◆ Requirement ◆
Edit the material so that every "Instruction" becomes "Command", with everything else left the same.

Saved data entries
* Begin *
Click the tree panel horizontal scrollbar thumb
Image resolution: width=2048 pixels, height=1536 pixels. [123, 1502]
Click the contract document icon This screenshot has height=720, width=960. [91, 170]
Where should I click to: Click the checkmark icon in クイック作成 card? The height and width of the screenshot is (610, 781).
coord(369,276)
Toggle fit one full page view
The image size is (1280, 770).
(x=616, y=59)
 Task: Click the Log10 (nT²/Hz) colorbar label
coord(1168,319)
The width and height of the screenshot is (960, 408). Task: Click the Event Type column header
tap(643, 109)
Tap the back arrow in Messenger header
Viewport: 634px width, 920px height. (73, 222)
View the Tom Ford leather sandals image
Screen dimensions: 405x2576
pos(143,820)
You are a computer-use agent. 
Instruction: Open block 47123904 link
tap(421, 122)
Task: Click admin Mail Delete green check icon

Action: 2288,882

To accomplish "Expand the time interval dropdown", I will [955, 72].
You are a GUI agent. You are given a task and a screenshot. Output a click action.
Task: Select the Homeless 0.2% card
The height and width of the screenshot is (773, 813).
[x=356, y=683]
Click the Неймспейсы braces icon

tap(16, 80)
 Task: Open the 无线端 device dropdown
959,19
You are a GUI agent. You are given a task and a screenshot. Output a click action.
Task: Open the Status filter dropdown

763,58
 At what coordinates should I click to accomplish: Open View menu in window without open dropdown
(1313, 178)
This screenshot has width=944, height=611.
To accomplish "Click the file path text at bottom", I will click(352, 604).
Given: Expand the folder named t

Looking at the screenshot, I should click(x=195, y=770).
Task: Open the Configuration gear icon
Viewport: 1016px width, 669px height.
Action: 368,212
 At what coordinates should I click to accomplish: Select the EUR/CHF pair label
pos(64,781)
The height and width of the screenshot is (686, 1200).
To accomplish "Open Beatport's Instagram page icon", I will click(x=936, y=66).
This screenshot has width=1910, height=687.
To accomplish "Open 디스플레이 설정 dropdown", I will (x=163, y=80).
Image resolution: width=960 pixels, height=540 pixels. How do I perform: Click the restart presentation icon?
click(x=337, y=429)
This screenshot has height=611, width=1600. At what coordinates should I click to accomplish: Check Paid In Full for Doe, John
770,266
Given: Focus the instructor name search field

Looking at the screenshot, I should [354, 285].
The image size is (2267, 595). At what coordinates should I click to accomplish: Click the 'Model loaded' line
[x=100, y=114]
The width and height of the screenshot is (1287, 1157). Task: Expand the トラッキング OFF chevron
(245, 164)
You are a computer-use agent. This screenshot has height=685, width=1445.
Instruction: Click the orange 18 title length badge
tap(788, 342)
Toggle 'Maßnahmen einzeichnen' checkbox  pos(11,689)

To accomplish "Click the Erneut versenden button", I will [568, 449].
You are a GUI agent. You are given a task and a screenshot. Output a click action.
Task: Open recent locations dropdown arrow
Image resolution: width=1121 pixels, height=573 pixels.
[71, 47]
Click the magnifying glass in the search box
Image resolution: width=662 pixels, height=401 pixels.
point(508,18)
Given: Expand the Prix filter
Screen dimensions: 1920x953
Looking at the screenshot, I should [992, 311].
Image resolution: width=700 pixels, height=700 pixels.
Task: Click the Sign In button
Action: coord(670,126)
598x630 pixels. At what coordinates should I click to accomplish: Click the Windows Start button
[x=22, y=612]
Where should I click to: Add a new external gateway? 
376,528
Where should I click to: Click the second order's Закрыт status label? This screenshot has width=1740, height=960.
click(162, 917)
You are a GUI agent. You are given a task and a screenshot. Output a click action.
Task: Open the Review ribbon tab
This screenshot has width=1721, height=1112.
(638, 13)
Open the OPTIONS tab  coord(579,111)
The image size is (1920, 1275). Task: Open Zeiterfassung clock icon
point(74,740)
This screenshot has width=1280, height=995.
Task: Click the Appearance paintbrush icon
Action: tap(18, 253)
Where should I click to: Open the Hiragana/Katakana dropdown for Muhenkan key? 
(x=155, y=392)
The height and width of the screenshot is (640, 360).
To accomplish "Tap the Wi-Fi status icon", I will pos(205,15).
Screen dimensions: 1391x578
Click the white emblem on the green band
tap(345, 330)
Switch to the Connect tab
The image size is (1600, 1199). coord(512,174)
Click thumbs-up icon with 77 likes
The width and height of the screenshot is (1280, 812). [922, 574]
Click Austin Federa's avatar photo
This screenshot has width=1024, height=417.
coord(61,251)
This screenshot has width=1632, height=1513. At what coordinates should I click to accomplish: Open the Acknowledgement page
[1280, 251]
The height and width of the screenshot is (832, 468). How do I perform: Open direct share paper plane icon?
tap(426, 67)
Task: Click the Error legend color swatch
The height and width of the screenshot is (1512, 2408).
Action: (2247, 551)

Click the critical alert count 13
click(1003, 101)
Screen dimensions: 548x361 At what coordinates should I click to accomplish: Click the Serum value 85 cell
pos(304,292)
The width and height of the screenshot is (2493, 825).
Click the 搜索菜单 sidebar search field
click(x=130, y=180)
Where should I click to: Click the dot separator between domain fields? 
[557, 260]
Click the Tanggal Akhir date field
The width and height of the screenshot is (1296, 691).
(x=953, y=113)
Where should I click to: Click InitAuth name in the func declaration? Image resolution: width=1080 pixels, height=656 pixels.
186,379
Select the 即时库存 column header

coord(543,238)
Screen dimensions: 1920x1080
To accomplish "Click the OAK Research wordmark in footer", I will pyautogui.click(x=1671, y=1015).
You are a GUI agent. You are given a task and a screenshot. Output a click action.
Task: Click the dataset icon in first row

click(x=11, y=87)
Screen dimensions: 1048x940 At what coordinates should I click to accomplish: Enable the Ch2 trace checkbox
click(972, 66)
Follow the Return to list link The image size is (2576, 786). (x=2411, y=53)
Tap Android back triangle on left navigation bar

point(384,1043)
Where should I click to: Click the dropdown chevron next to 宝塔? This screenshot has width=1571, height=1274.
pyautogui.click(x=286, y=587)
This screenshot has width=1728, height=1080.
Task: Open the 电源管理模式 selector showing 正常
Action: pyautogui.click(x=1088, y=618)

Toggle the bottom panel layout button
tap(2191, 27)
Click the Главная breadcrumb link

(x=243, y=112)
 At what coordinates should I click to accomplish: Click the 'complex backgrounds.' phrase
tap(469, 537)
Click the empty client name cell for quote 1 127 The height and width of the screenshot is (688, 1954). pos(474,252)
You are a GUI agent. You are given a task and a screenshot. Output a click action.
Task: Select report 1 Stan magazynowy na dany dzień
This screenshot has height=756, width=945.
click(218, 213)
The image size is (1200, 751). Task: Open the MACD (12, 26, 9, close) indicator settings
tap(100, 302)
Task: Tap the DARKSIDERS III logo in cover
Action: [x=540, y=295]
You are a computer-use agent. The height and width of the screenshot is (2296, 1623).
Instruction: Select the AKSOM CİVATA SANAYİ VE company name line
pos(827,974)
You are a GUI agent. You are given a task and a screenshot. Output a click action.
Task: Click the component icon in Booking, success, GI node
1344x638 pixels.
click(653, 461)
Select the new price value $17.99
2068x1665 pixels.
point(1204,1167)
* End *
◆ The solution ◆
Click the tree panel horizontal scrollbar thumb
Image resolution: width=2048 pixels, height=1536 pixels. [123, 1502]
Click the contract document icon This screenshot has height=720, width=960. [91, 170]
Where should I click to: Click the checkmark icon in クイック作成 card? The height and width of the screenshot is (610, 781).
coord(369,276)
Toggle fit one full page view
The image size is (1280, 770).
(x=616, y=59)
 Task: Click the Log10 (nT²/Hz) colorbar label
coord(1168,319)
The width and height of the screenshot is (960, 408). Task: Click the Event Type column header
tap(643, 109)
Tap the back arrow in Messenger header
Viewport: 634px width, 920px height. (73, 222)
View the Tom Ford leather sandals image
Screen dimensions: 405x2576
pos(143,820)
You are a computer-use agent. 
Command: Open block 47123904 link
tap(421, 122)
Task: Click admin Mail Delete green check icon

Action: 2288,882

To accomplish "Expand the time interval dropdown", I will [955, 72].
You are a GUI agent. You are given a task and a screenshot. Output a click action.
Task: Select the Homeless 0.2% card
The height and width of the screenshot is (773, 813).
[x=356, y=683]
Click the Неймспейсы braces icon

tap(16, 80)
 Task: Open the 无线端 device dropdown
959,19
You are a GUI agent. You are given a task and a screenshot. Output a click action.
Task: Open the Status filter dropdown

763,58
 At what coordinates should I click to accomplish: Open View menu in window without open dropdown
(1313, 178)
This screenshot has width=944, height=611.
To accomplish "Click the file path text at bottom", I will click(352, 604).
Given: Expand the folder named t

Looking at the screenshot, I should click(x=195, y=770).
Task: Open the Configuration gear icon
Viewport: 1016px width, 669px height.
Action: 368,212
 At what coordinates should I click to accomplish: Select the EUR/CHF pair label
pos(64,781)
The height and width of the screenshot is (686, 1200).
To accomplish "Open Beatport's Instagram page icon", I will click(x=936, y=66).
This screenshot has width=1910, height=687.
To accomplish "Open 디스플레이 설정 dropdown", I will (x=163, y=80).
Image resolution: width=960 pixels, height=540 pixels. How do I perform: Click the restart presentation icon?
click(x=337, y=429)
This screenshot has height=611, width=1600. At what coordinates should I click to accomplish: Check Paid In Full for Doe, John
770,266
Given: Focus the instructor name search field

Looking at the screenshot, I should [354, 285].
The image size is (2267, 595). At what coordinates should I click to accomplish: Click the 'Model loaded' line
[x=100, y=114]
The width and height of the screenshot is (1287, 1157). Task: Expand the トラッキング OFF chevron
(245, 164)
You are a computer-use agent. This screenshot has height=685, width=1445.
Command: Click the orange 18 title length badge
tap(788, 342)
Toggle 'Maßnahmen einzeichnen' checkbox  pos(11,689)

To accomplish "Click the Erneut versenden button", I will [568, 449].
You are a GUI agent. You are given a task and a screenshot. Output a click action.
Task: Open recent locations dropdown arrow
Image resolution: width=1121 pixels, height=573 pixels.
[71, 47]
Click the magnifying glass in the search box
Image resolution: width=662 pixels, height=401 pixels.
point(508,18)
Given: Expand the Prix filter
Screen dimensions: 1920x953
Looking at the screenshot, I should [992, 311].
Image resolution: width=700 pixels, height=700 pixels.
Task: Click the Sign In button
Action: coord(670,126)
598x630 pixels. At what coordinates should I click to accomplish: Click the Windows Start button
[x=22, y=612]
Where should I click to: Add a new external gateway? 
376,528
Where should I click to: Click the second order's Закрыт status label? This screenshot has width=1740, height=960.
click(162, 917)
You are a GUI agent. You are given a task and a screenshot. Output a click action.
Task: Open the Review ribbon tab
This screenshot has width=1721, height=1112.
(638, 13)
Open the OPTIONS tab  coord(579,111)
The image size is (1920, 1275). Task: Open Zeiterfassung clock icon
point(74,740)
This screenshot has width=1280, height=995.
Task: Click the Appearance paintbrush icon
Action: tap(18, 253)
Where should I click to: Open the Hiragana/Katakana dropdown for Muhenkan key? 
(x=155, y=392)
The height and width of the screenshot is (640, 360).
To accomplish "Tap the Wi-Fi status icon", I will pos(205,15).
Screen dimensions: 1391x578
Click the white emblem on the green band
tap(345, 330)
Switch to the Connect tab
The image size is (1600, 1199). coord(512,174)
Click thumbs-up icon with 77 likes
The width and height of the screenshot is (1280, 812). [922, 574]
Click Austin Federa's avatar photo
This screenshot has width=1024, height=417.
coord(61,251)
This screenshot has width=1632, height=1513. At what coordinates should I click to accomplish: Open the Acknowledgement page
[1280, 251]
The height and width of the screenshot is (832, 468). How do I perform: Open direct share paper plane icon?
tap(426, 67)
Task: Click the Error legend color swatch
The height and width of the screenshot is (1512, 2408).
Action: (2247, 551)

Click the critical alert count 13
click(1003, 101)
Screen dimensions: 548x361 At what coordinates should I click to accomplish: Click the Serum value 85 cell
pos(304,292)
The width and height of the screenshot is (2493, 825).
Click the 搜索菜单 sidebar search field
click(x=130, y=180)
Where should I click to: Click the dot separator between domain fields? 
[557, 260]
Click the Tanggal Akhir date field
The width and height of the screenshot is (1296, 691).
(x=953, y=113)
Where should I click to: Click InitAuth name in the func declaration? Image resolution: width=1080 pixels, height=656 pixels.
186,379
Select the 即时库存 column header

coord(543,238)
Screen dimensions: 1920x1080
To accomplish "Click the OAK Research wordmark in footer", I will pyautogui.click(x=1671, y=1015).
You are a GUI agent. You are given a task and a screenshot. Output a click action.
Task: Click the dataset icon in first row

click(x=11, y=87)
Screen dimensions: 1048x940 At what coordinates should I click to accomplish: Enable the Ch2 trace checkbox
click(972, 66)
Follow the Return to list link The image size is (2576, 786). (x=2411, y=53)
Tap Android back triangle on left navigation bar

point(384,1043)
Where should I click to: Click the dropdown chevron next to 宝塔? This screenshot has width=1571, height=1274.
pyautogui.click(x=286, y=587)
This screenshot has width=1728, height=1080.
Task: Open the 电源管理模式 selector showing 正常
Action: pyautogui.click(x=1088, y=618)

Toggle the bottom panel layout button
tap(2191, 27)
Click the Главная breadcrumb link

(x=243, y=112)
 At what coordinates should I click to accomplish: Click the 'complex backgrounds.' phrase
tap(469, 537)
Click the empty client name cell for quote 1 127 The height and width of the screenshot is (688, 1954). pos(474,252)
You are a GUI agent. You are given a task and a screenshot. Output a click action.
Task: Select report 1 Stan magazynowy na dany dzień
This screenshot has height=756, width=945.
click(218, 213)
The image size is (1200, 751). Task: Open the MACD (12, 26, 9, close) indicator settings
tap(100, 302)
Task: Tap the DARKSIDERS III logo in cover
Action: [x=540, y=295]
You are a computer-use agent. The height and width of the screenshot is (2296, 1623).
Command: Select the AKSOM CİVATA SANAYİ VE company name line
pos(827,974)
You are a GUI agent. You are given a task and a screenshot. Output a click action.
Task: Click the component icon in Booking, success, GI node
1344x638 pixels.
click(653, 461)
Select the new price value $17.99
2068x1665 pixels.
point(1204,1167)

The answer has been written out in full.